Ich saß auf dem Stuhl und hatte das Gefühl, ich würde auf glühenden Kohlen sitzen. Ständig rutschte ich unruhig hin und her und meine Blicke schweiften hinüber zum Fenster, wo die Sonne ihre hellen Strahlen ins Klassenzimmer warf. Ich konnte es nicht mehr abwarten, endlich hinaus auf den Schulhof zu dürfen und ihn wiederzusehen.
Ihn...Patrick...!
Schon der Gedanke an seinen Namen verursachte mir weiche Knie und ich spürte Schmetterlinge in meinem Bauch, die dort miteinander tanzten, sich durch die Luft wirbelten, miteinander eins wurden, und ich lächelte vor mich hin und vergaß alles um mich herum.
Meine Klassenkameraden, die dem Unterricht neugierig, verträumt, gelangweilt oder schlafend folgten, je nachdem in welcher Verfassung sie sich gerade befanden.
Elisa und Erik an dem Tisch neben mir unterhielten sich leise und hinter vorgehaltener Hand, Timo eine Sitzreihe vor mir spielte mit seinem neuen Smartphone und kicherte, als hätte er gerade eines von diesen Spielen gewonnen, die ich auch auf meinem Handy drauf hatte, wobei ich jedoch noch nie den Drang verspürt hatte, diese auch zu nutzen, Mark und Miriam bewarfen sich gegenseitig mit weißen Papierkügelchen, hin und her flogen diese zerknüllten,eigentlich zum Schreiben gedachten weißen Blätter, doch meine Lehrerin Frau Müller-Kemper stand mit dem Rücken zu uns Schülern gedreht und bekam nichts davon mit, sie versuchte krampfhaft und leider ohne den nötigen Erfolg, uns die mathematischen Regeln für den Satz des Pythagoras näher zu bringen und ergoss sich, während sie mit Kreide die Formeln an die Tafel schrieb, in ausführlichen Erläuterungen darüber.
"Bei einem rechtwinkligen Dreieck nutzen wir den Satz des Pythagoras, um Streckenlängen dafür zu berechnen..."

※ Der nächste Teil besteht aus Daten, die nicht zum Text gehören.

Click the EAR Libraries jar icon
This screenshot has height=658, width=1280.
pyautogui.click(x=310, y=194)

Ich schaltete ab, denn mir schwirrte schon jetzt der Kopf. "Rechtwinklig, Pythagoras, Streckenlängen? Oha, das kann doch nicht ihr Ernst sein..." waren meine ersten Gedankenk, bevor sie mich wieder dorthin zurückführten, wo ich jetzt am liebsten gewesen wäre, bei dem einen Jungen, der die Schmetterlinge in meinem Bauch wieder zum Leben erweckt hatte, der mir den Gedanken an das nächste Klingeln zur Pause so sehr versüßte, dass ich mir wünschte, ich würde seine Lippen auf den Meinen spüren und mich unendlich in diesem Kuss verlieren, nie mehr aufhören, sondern diesen Augenblick, der nur für uns geboren wurde, in meinem Herzen festhalten.
Für immer.
Erneut rutschte ich unruhig hin und her und hielt plötzlich inne, als Frau Müller-Kemper sich doch dazu bequemte, uns Schülerinnen und Schüler einmal anzuschauen und Mark aufzurufen, da dieser seine Hand in die Höhe gestreckt hatte und fast genauso unruhig auf seinem Platz hin und her gerutscht war wie ich.

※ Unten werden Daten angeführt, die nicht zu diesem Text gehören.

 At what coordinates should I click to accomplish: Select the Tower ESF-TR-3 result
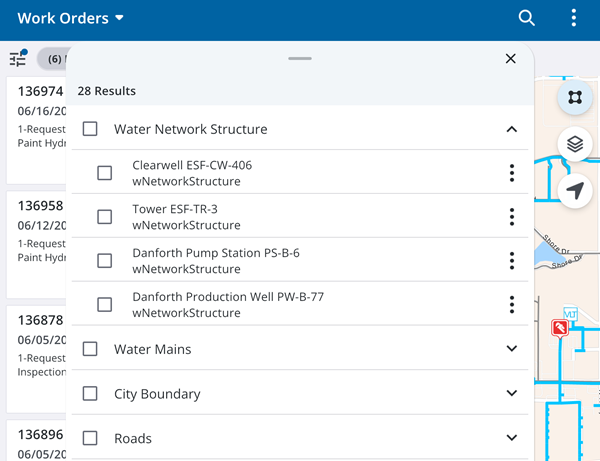(175, 217)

"Ja, Mark, hast du eine Frage zu dem Satz des Pythagoras?", fragte Frau Müller-Kemper in einem sachlichen Ton und blickte über den Rand ihrer Brille aufmerksam zu dem Jungen hinüber.

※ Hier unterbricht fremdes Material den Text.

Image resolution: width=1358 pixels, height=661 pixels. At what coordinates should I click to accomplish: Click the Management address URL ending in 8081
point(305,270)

"Nein Frau Müller-Kemper", erwiderte Mark, dessen feuerroten Haare zu allen Seiten hin abstanden, und er erhob sich von seinem Stuhl, "ich wollte wissen, ob ich eben aufs Klo kann?"
Der Blick, den unsere Lehrerin Mark zuwarf, hätte jeden anderen von uns klein in sich zusammen sinken lassen, jeder andere wäre auf der Stelle umgefallen und erst wieder aufgestanden, wenn er die Frage vergessen hätte, nicht jedoch Mark.
Mark erhob sich von seinem Platz, kniff seine Pobacken zusammen und stellte seine Füße zu einem Kreuz nebeneinander, während er bittend zu Frau Müller-Kemper hinauf starrte und darauf wartete, dass unsere Lehrerin ihn endlich aufs Klo gehen lassen würde.
Ihre Lippen kräuselten sich, ihre Stirn schlug unzählige kleine Falten, die sich erst wieder glätteten, als sie sagte: "Ja, Mark, dann beeil dich aber bitte. Deine Mitschüler können dir ja hinterher erklären, was du verpasst hast!"
Und Mark stürzte aus dem Klassenzimmer hinaus wie ein Ertrinkender, der nach einem Rettungsring griff.
"Was Patrick wohl gerade macht?", fragte ich mich plötzlich, weil mir gerade eingefallen war, dass ich ein paar Minuten lang nicht an ihn gedacht hatte.
"Wer von euch kann mir das beantworten?", hörte ich Frau Müller-Kemper wie durch einen Nebelschleier hindurch sagen und ich bemerkte, dass ich keine Ahnung hatte, was genau sie gefragt hatte.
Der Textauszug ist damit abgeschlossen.